C’est un net succès pour l’UMP qui se taille la part du lion.
Le MoDem n’ayant que 8 sièges, les abertzale 5, à cela il faut ajouter 2 sièges pour les transfuges et 2 pour les candidats de la société civile.
En revanche le Parti de Jean-Louis Borloo (pourtant allié à l’UMP) a subi une curieuse mise à l’écart ! Ma candidature, c'est-à-dire celle de son représentant sur Biarritz, n’a pas été retenue, au tout dernier moment, par Max Brisson, le chef de file de l’UMP local. Cela montre la limite du statut de parti associé pour le Parti RadicalŠ
Une proposition m’a cependant été faite, mais en dehors du cadre municipal, et elle ne m’a pas convenu. Je l’ai donc refusée.

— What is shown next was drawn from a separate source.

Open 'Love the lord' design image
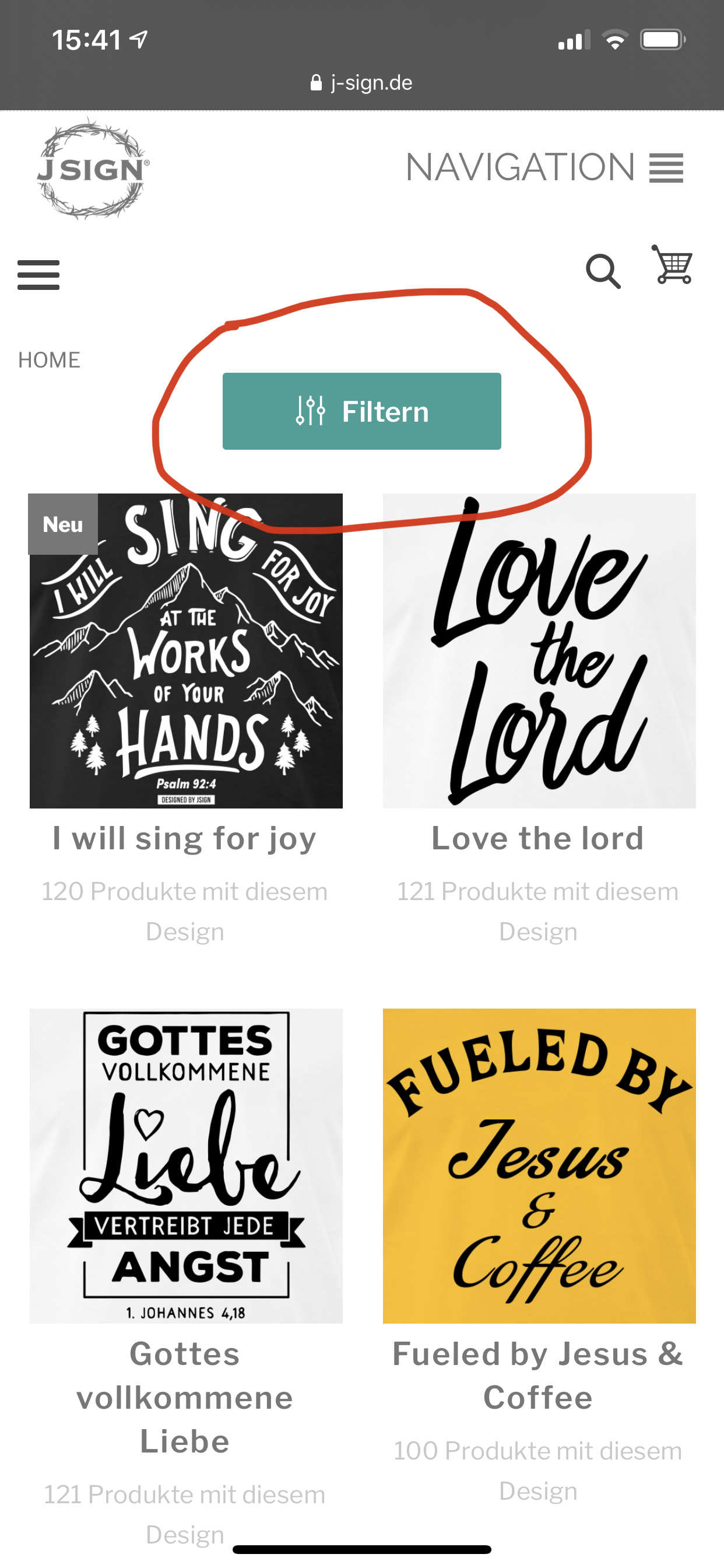The height and width of the screenshot is (1568, 724). pyautogui.click(x=539, y=650)
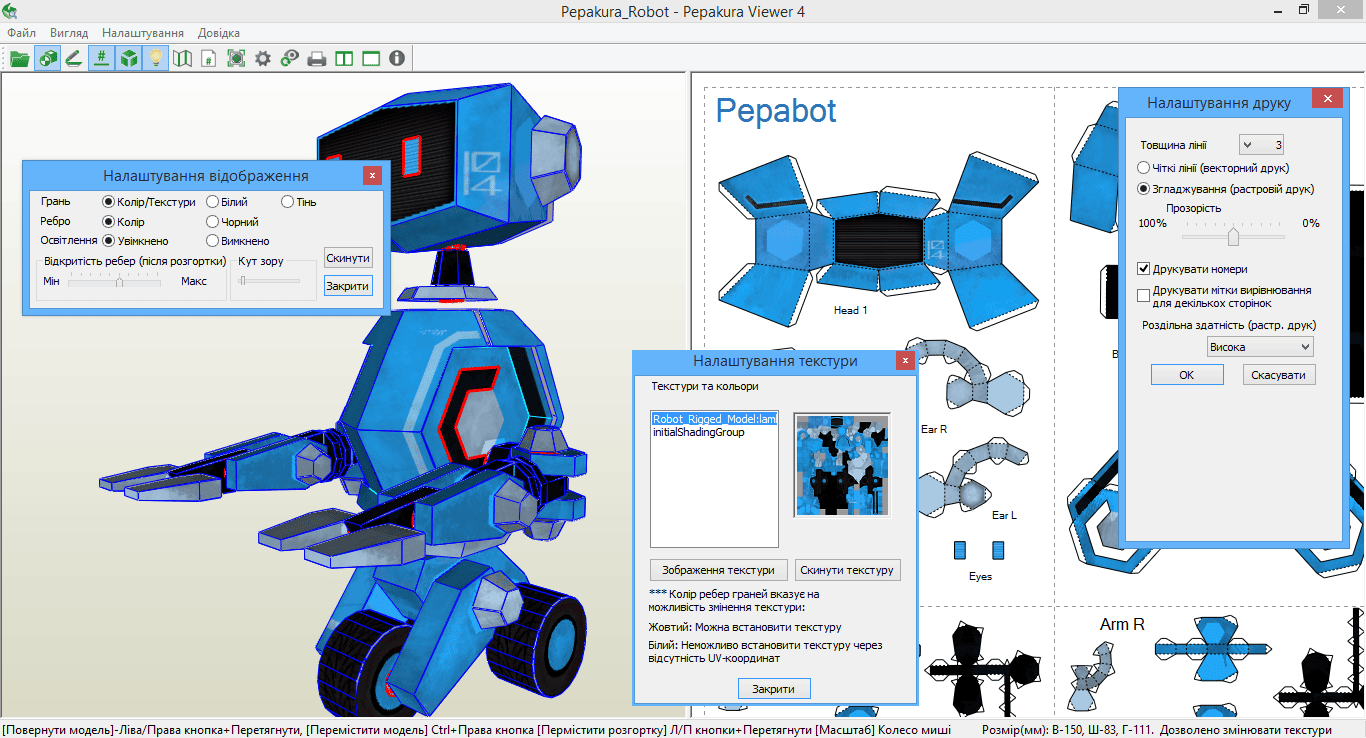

Je sors ainsi du dispositif mis en place, et retrouve, avec un certain plaisir, une liberté totale de parole et d’action, tout en conservant, bien entendu, mes fonctions au Parti radical et celles auprès de Jean-Louis Borloo .
A 59 ans je ne suis pas le plus âgé de l’équipe sortante, encore moins des candidats.
Après un délai d’observation normal, je participerai à l’animation du débat local à une autre place et dans une autre structure. La vie politique offre de ces charmes où rien n’est écrit à l’avance et où tout devient possible!".